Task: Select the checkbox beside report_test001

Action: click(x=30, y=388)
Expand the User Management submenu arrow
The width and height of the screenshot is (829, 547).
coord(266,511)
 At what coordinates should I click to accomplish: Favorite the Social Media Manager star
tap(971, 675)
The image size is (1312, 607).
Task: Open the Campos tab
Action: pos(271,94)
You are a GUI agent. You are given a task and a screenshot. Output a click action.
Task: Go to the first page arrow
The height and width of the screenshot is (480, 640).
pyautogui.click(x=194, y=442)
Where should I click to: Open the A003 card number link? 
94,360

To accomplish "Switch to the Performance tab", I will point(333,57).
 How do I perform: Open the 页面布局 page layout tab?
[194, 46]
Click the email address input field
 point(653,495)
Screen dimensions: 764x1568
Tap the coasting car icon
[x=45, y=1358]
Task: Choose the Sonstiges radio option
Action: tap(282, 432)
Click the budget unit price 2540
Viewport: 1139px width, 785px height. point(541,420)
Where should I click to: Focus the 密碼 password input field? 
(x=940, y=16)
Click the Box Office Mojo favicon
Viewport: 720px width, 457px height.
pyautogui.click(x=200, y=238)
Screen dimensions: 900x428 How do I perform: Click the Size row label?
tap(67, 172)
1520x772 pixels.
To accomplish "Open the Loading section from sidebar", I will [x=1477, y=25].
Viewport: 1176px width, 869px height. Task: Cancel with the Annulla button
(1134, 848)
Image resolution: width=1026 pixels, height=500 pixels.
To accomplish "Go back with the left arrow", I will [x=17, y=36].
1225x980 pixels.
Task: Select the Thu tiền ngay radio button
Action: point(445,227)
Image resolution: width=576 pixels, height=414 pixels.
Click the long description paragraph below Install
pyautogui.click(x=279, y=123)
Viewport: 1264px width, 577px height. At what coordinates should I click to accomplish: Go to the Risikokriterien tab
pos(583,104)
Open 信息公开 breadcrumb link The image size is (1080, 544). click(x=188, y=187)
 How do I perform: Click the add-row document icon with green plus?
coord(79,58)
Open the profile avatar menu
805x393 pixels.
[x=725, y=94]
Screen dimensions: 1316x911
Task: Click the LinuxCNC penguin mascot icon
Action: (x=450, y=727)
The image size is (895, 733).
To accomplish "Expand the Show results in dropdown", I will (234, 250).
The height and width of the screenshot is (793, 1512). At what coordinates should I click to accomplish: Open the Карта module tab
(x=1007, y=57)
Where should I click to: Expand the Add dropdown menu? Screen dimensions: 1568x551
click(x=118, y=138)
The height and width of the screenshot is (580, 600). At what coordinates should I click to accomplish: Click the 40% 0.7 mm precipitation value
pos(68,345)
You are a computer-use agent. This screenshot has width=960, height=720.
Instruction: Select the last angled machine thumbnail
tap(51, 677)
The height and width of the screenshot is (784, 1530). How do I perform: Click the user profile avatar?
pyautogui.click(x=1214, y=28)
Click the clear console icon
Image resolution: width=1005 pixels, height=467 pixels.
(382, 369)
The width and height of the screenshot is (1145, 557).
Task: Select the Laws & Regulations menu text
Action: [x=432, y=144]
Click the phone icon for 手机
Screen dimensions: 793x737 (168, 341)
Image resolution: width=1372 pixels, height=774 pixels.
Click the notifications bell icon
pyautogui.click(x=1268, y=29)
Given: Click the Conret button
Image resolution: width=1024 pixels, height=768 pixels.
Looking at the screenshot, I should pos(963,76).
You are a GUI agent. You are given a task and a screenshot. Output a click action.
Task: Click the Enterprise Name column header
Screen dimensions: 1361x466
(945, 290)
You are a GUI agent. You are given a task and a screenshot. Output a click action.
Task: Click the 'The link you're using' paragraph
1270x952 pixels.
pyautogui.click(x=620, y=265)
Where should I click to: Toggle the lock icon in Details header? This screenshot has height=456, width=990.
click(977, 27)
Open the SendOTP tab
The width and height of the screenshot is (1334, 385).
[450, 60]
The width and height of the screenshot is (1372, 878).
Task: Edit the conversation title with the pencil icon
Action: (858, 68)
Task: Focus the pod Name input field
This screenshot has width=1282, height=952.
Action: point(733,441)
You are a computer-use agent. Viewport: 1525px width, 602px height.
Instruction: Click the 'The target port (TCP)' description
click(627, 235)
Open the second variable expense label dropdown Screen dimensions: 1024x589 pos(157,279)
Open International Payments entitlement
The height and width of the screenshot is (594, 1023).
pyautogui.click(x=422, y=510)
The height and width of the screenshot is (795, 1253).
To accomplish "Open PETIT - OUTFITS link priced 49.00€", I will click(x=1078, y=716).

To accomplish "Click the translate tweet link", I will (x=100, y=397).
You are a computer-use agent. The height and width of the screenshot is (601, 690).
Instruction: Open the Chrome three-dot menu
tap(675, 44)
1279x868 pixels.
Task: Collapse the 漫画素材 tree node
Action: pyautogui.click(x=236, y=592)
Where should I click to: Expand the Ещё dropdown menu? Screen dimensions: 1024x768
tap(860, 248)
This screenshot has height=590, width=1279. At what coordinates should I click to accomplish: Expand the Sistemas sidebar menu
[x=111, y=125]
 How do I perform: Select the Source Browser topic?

• **WORK ITEM**:
Up to and including the line that contains "Open 信息公开 breadcrumb", restate each line of the material above word for word, beginning with its first line.

• **REPLY**:
Task: Select the checkbox beside report_test001

Action: click(x=30, y=388)
Expand the User Management submenu arrow
The width and height of the screenshot is (829, 547).
coord(266,511)
 At what coordinates should I click to accomplish: Favorite the Social Media Manager star
tap(971, 675)
The image size is (1312, 607).
Task: Open the Campos tab
Action: pos(271,94)
You are a GUI agent. You are given a task and a screenshot. Output a click action.
Task: Go to the first page arrow
The height and width of the screenshot is (480, 640).
pyautogui.click(x=194, y=442)
Where should I click to: Open the A003 card number link? 
94,360

To accomplish "Switch to the Performance tab", I will point(333,57).
 How do I perform: Open the 页面布局 page layout tab?
[194, 46]
Click the email address input field
 point(653,495)
Screen dimensions: 764x1568
Tap the coasting car icon
[x=45, y=1358]
Task: Choose the Sonstiges radio option
Action: tap(282, 432)
Click the budget unit price 2540
Viewport: 1139px width, 785px height. point(541,420)
Where should I click to: Focus the 密碼 password input field? 
(x=940, y=16)
Click the Box Office Mojo favicon
Viewport: 720px width, 457px height.
pyautogui.click(x=200, y=238)
Screen dimensions: 900x428 How do I perform: Click the Size row label?
tap(67, 172)
1520x772 pixels.
To accomplish "Open the Loading section from sidebar", I will [x=1477, y=25].
Viewport: 1176px width, 869px height. Task: Cancel with the Annulla button
(1134, 848)
Image resolution: width=1026 pixels, height=500 pixels.
To accomplish "Go back with the left arrow", I will [x=17, y=36].
1225x980 pixels.
Task: Select the Thu tiền ngay radio button
Action: point(445,227)
Image resolution: width=576 pixels, height=414 pixels.
Click the long description paragraph below Install
pyautogui.click(x=279, y=123)
Viewport: 1264px width, 577px height. At what coordinates should I click to accomplish: Go to the Risikokriterien tab
pos(583,104)
Open 信息公开 breadcrumb link The image size is (1080, 544). click(x=188, y=187)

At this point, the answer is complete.